» **WORK TASK**
Bring together all lines from the listing below that contain the string "Potwierdzam".

» **AVAILABLE RECORDS**
···

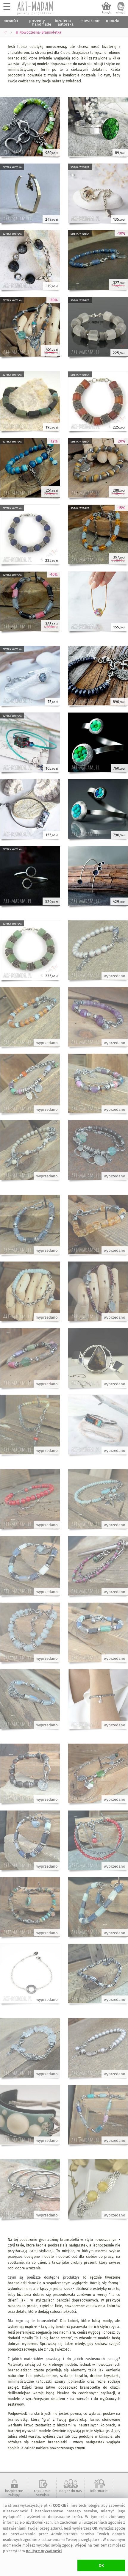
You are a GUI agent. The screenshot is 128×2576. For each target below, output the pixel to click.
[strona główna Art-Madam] (35, 8)
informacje (99, 2491)
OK (101, 2565)
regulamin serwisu (42, 2493)
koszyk (106, 12)
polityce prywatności (44, 2551)
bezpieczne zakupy (14, 2493)
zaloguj (120, 12)
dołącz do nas (70, 2491)
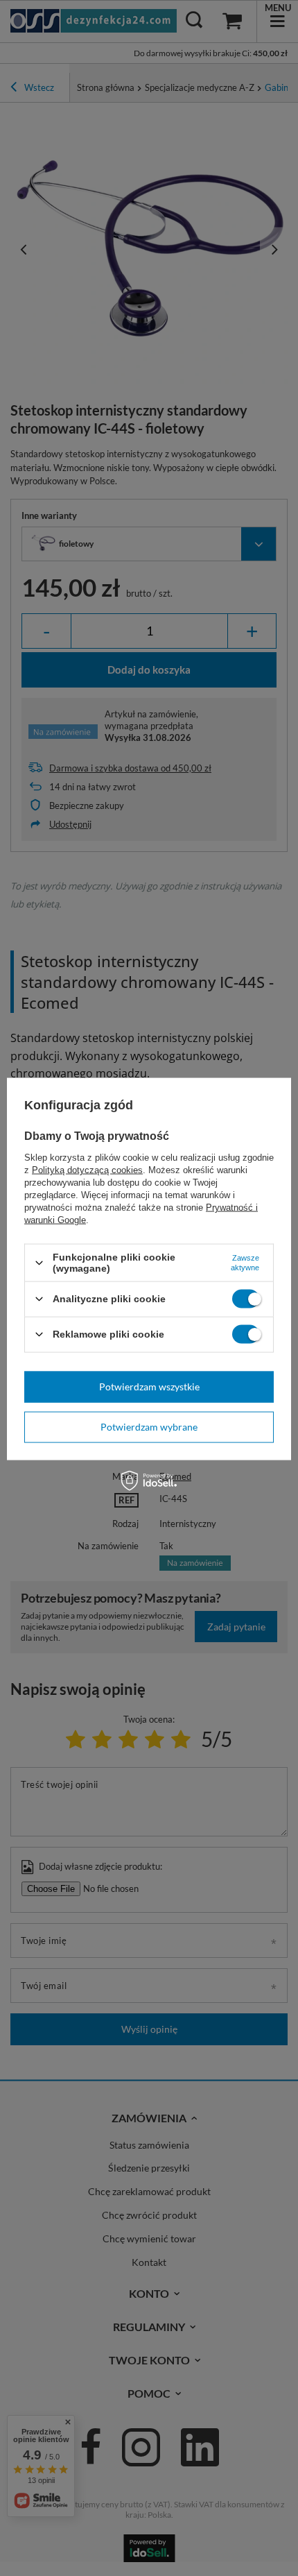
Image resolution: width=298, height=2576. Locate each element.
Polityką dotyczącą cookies (87, 1170)
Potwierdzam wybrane (149, 1427)
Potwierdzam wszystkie (149, 1386)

···

» **ANSWER TO THIS PROBLEM**
Potwierdzam wybrane (149, 1427)
Potwierdzam wszystkie (149, 1386)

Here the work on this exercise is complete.